SUPPLIED RECORDS Block Start

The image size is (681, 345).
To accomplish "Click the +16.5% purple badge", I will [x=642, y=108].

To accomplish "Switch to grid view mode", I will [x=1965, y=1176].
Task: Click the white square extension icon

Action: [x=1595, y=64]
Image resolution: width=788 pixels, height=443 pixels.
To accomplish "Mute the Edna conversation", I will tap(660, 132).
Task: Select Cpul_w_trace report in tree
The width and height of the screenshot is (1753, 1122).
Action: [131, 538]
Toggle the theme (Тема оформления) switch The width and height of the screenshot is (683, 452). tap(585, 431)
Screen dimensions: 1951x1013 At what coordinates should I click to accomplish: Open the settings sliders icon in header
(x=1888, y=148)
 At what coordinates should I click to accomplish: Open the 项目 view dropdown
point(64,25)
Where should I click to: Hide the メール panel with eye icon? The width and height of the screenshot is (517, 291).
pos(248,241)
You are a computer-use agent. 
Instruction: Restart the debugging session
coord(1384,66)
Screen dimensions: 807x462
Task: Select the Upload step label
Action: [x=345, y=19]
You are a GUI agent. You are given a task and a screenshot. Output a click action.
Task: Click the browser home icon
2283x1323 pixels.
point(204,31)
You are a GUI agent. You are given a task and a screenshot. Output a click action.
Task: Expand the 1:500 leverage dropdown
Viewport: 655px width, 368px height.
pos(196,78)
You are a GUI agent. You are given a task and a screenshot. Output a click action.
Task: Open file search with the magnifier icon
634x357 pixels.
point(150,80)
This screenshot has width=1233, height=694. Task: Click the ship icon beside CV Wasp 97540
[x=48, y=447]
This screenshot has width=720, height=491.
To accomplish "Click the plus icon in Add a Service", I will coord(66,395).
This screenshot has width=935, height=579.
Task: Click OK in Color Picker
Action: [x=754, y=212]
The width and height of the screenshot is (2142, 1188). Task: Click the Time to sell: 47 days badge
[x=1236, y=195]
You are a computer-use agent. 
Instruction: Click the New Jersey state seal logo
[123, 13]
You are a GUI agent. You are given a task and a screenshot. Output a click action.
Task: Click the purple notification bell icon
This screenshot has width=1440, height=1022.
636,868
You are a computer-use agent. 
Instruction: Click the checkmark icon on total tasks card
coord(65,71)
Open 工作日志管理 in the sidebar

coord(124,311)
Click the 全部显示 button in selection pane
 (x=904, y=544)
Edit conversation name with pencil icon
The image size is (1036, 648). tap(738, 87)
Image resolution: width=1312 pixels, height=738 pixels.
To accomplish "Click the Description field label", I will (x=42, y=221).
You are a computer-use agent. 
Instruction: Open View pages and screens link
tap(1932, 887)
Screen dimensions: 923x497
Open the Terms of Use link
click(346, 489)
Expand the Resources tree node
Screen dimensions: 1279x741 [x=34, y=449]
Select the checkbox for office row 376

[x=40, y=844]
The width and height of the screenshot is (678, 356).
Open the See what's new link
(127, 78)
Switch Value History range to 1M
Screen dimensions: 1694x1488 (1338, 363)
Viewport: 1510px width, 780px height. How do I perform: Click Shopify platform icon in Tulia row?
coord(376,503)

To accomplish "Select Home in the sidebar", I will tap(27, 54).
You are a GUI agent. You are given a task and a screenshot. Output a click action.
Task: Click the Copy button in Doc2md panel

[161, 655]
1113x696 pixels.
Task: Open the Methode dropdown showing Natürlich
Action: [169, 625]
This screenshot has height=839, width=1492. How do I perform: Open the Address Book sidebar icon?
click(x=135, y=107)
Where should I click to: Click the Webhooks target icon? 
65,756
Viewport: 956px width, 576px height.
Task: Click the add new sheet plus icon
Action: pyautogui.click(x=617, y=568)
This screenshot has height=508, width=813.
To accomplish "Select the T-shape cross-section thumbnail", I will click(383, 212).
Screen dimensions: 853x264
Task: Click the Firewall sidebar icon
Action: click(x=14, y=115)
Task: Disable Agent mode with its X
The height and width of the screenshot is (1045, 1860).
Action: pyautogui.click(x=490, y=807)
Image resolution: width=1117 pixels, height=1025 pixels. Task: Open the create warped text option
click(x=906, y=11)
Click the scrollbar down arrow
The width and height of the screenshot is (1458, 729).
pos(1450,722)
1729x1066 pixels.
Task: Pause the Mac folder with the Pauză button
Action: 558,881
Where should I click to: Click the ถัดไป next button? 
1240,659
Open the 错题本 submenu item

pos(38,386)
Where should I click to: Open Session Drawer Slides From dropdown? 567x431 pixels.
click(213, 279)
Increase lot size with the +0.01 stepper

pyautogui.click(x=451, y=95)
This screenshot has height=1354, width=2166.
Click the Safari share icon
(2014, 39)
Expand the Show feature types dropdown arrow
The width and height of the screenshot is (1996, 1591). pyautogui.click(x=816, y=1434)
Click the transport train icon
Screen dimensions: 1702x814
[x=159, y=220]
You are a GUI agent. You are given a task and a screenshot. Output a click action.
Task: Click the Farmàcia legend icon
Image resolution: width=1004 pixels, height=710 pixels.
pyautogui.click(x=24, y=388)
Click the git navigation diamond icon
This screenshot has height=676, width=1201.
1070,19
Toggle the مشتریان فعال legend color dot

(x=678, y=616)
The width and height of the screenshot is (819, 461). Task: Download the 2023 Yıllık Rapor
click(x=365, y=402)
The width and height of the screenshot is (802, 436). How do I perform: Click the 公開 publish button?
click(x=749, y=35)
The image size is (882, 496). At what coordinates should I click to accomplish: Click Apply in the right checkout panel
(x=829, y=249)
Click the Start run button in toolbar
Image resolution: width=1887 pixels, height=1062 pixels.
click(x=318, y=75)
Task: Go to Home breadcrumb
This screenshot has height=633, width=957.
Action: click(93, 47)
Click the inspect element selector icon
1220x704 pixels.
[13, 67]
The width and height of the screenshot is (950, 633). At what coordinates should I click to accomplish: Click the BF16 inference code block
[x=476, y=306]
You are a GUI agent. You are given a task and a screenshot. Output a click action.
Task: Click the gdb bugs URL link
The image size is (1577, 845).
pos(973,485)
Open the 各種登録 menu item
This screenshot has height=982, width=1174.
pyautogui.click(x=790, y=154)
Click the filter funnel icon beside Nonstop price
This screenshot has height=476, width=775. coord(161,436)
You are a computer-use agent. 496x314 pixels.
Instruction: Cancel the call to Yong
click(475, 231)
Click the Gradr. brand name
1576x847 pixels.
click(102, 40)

SUPPLIED RECORDS Block End

WHAT YOU SHOULD DO -
Count the lines in the records above that contain the word "mode", and report only that number.

EXERCISE RESULT -
2